* EXTRAIT DE L'ARTICLE:

ÉTAT D’URGENCE AU PÉROU : 7 MORTS DANS LES MANIFESTATIONS, UN PAYS AU BORD DE L’IMPLOSION

Depuis plusieurs semaines, de nombreuses manifestations et blocages frappent le Pérou suite à l’appel d’organisations indigènes, des syndicats agraires et ouvriers, des mouvements sociaux paysans, ainsi que d’une partie de la gauche.
Tous ont appelé conjointement à un mouvement de grève générale et illimitée depuis le mardi 13 décembre. La violence de la répression de ces mobilisations aurait fait au moins sept morts dont trois adolescents âgés de 15 et 16 ans.
Les manifestants réclament la libération de l’ancien président Pedro Castillo, membre du parti marxiste Pérou Libre, actuellement incarcéré pour une tentative de « coup d’état ».
Cette accusation survient après que ce dernier ait tenté de dissoudre le congrès, assemblée majoritairement tenue par la droite conservatrice.
Dans plusieurs provinces, l’état d’urgence a été décrété, plus particulièrement dans l’Abancay. Plusieurs palais de justice ont été incendiés.
Les villes de Cusco dans le Sud-est, Trujillo Arequipa (deuxième ville du pays) sont particulièrement touchées par ces révoltes.
La capitale Lima et ses environs semblent pour le moment épargnés.
A l’inverse, dans le Nord et le Sud du pays ainsi que les Andes se multiplient les actions : blocages d’aéroport, de routes, ou encore du Machu Picchu.
Que se passe t’il ?
Le Pérou a pour particularité d’être monocaméral, c’est à dire que le pouvoir législatif n’est régi que par une seule assemblée/chambre dans laquelle se répartissent les élus des 26 circonscriptions ayant franchi le seuil des 5 %.
Le président actuel avait obtenu la présidence avec une très faible avance : 50,1% contre Keiko Fujimori, fille de l’ancien autocrate autoritaire Alberto. Cependant ce score ne lui permet pas d’acquérir la majorité au congrès.
Accusé d’une tentative de coup d’État après avoir voulu dissoudre le parlement, l’ancien président a été arrêté et remplacé par sa suppléante Dina Boluarte, membre du même parti et de la même coalition qui l’a désavoué et a reconnu cette dissolution comme une tentative de coup d’état.
Après avoir remanié un gouvernement fourre-tout « d’union nationale » et nommé le procureur de centre-droit Pedro Angulo Arana en tant que premier ministre, l’ancienne vice-présidente devenue cheffe d’état, a pris la décision d’avancer à 2024 la date des prochaines élections initialement prévues en 2026.
Une mesure jugée insuffisante pour les partisans de Castillo qui demandent sa libération immédiate et son retour à la présidence.
Les chefs d’états du Mexique, d’Argentine, de la Colombie et de Bolivie lui ont apporté un soutien commun, estimant que le président arrêté alors qu’il tentait de rejoindre le Mexique, faisait face depuis le début de son élection en 2021 à un mouvement d’opposition « hostile et anti-démocratique ».

* CONSIGNE 1: Mettez sous forme de tableau Markdown les lignes des enregistrements, depuis celle qui contient « 1089x1166 pixels. At » jusqu'à celle qui contient « [1463, 337] » incluses. Utilisez les colonnes « N° » et « Ligne », et laissez de côté les lignes vides.
* CONSIGNE 2: Écrivez la suite de l'article sur la crise au Pérou, à partir de sa dernière phrase.
L'article sur la crise au Pérou et les enregistrements ne viennent pas de la même source.

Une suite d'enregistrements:

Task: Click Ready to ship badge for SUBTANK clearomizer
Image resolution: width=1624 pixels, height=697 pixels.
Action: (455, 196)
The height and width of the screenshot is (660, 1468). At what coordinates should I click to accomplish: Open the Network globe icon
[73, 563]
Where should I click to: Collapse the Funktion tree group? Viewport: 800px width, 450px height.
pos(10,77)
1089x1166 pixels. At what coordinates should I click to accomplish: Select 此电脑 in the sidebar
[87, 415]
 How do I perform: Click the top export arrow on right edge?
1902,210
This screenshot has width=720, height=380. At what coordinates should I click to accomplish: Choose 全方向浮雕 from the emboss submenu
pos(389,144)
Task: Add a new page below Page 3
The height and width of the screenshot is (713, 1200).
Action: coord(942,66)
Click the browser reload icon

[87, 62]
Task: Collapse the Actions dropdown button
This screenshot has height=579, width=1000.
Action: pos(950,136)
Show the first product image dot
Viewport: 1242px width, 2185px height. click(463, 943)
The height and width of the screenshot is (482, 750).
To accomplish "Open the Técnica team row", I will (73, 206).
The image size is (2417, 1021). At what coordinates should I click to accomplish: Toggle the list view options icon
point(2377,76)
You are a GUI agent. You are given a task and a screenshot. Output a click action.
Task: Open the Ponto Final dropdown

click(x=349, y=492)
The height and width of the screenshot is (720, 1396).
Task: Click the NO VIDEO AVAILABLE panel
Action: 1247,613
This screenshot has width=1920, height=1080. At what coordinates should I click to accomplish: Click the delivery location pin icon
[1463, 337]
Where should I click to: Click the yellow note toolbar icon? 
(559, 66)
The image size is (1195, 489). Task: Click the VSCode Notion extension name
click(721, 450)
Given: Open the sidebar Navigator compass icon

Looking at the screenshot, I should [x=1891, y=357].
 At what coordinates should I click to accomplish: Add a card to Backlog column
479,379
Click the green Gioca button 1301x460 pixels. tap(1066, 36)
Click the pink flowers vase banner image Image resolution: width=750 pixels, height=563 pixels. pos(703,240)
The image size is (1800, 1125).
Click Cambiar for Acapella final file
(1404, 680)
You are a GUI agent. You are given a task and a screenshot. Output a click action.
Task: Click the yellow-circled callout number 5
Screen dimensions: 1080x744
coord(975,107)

* RÉPONSE 1:
| N° | Ligne |
|---|---|
| 1 | 1089x1166 pixels. At what coordinates should I click to accomplish: Select 此电脑 in the sidebar |
| 2 | [87, 415] |
| 3 |  How do I perform: Click the top export arrow on right edge? |
| 4 | 1902,210 |
| 5 | This screenshot has width=720, height=380. At what coordinates should I click to accomplish: Choose 全方向浮雕 from the emboss submenu |
| 6 | pos(389,144) |
| 7 | Task: Add a new page below Page 3 |
| 8 | The height and width of the screenshot is (713, 1200). |
| 9 | Action: coord(942,66) |
| 10 | Click the browser reload icon |
| 11 | [87, 62] |
| 12 | Task: Collapse the Actions dropdown button |
| 13 | This screenshot has height=579, width=1000. |
| 14 | Action: pos(950,136) |
| 15 | Show the first product image dot |
| 16 | Viewport: 1242px width, 2185px height. click(463, 943) |
| 17 | The height and width of the screenshot is (482, 750). |
| 18 | To accomplish "Open the Técnica team row", I will (73, 206). |
| 19 | The image size is (2417, 1021). At what coordinates should I click to accomplish: Toggle the list view options icon |
| 20 | point(2377,76) |
| 21 | You are a GUI agent. You are given a task and a screenshot. Output a click action. |
| 22 | Task: Open the Ponto Final dropdown |
| 23 | click(x=349, y=492) |
| 24 | The height and width of the screenshot is (720, 1396). |
| 25 | Task: Click the NO VIDEO AVAILABLE panel |
| 26 | Action: 1247,613 |
| 27 | This screenshot has width=1920, height=1080. At what coordinates should I click to accomplish: Click the delivery location pin icon |
| 28 | [1463, 337] |

* RÉPONSE 2:
De son côté l’ONU se dit « préoccupée par le fait que la situation pourrait s’aggraver davantage » et appelle « toutes les personnes concernées à faire preuve de retenue ».
Pour essayer de comprendre de quoi il s’agit, revenons brièvement sur le contexte dans lequel interviennent ces événements .
Le Pérou est un pays de 33 millions d’habitants, c’est le troisième plus grand pays d’Amérique du Sud.
La majorité de la population est « métis » ou indigène, et 15 % serait blanche ou en tout cas d’ascendance très majoritairement européenne. Les cultures de différents peuples indigènes y sont profondément ancrées. Le Quechua est la seconde langue après l’espagnol et représenterait plus de 13% de locuteurs.
Les secteurs phares de l’économie péruvienne sont l’agriculture (avocats, cacao, café, la pêche, deuxième producteur mondial derrière la Chine) et le secteur minier (plomb, cuivre, or, fer zinc, phosphates etc…).
Le pays a traversé de nombreuses crises et été en proie à une situation de guerre civile durant les années 80 et 2000 opposant des guérillas au régime. Ce conflit aurait causé la mort de 70 000 personnes en l’espace de vingt ans.
A l’issue de ce conflit, le Pérou se retrouve encore plus fragilisé par des années d’ingérences et de politiques libérales. Il est également marqué par la brutalité et la corruption d’Alberto Fujimori, condamné pour de multiples atteintes graves à l’encontre des droits de l’homme.
S’ensuivent des décennies d’instabilité politique marqués par une succession de chefs d’Etat inefficaces et tous frappés par des scandales de corruption dont le plus récent est lié à l’affaire du géant brésilien Odebrecht. Depuis 2016, on dénombre trois présidents différents qui se sont succédés, et donc une instabilité politique grandissante.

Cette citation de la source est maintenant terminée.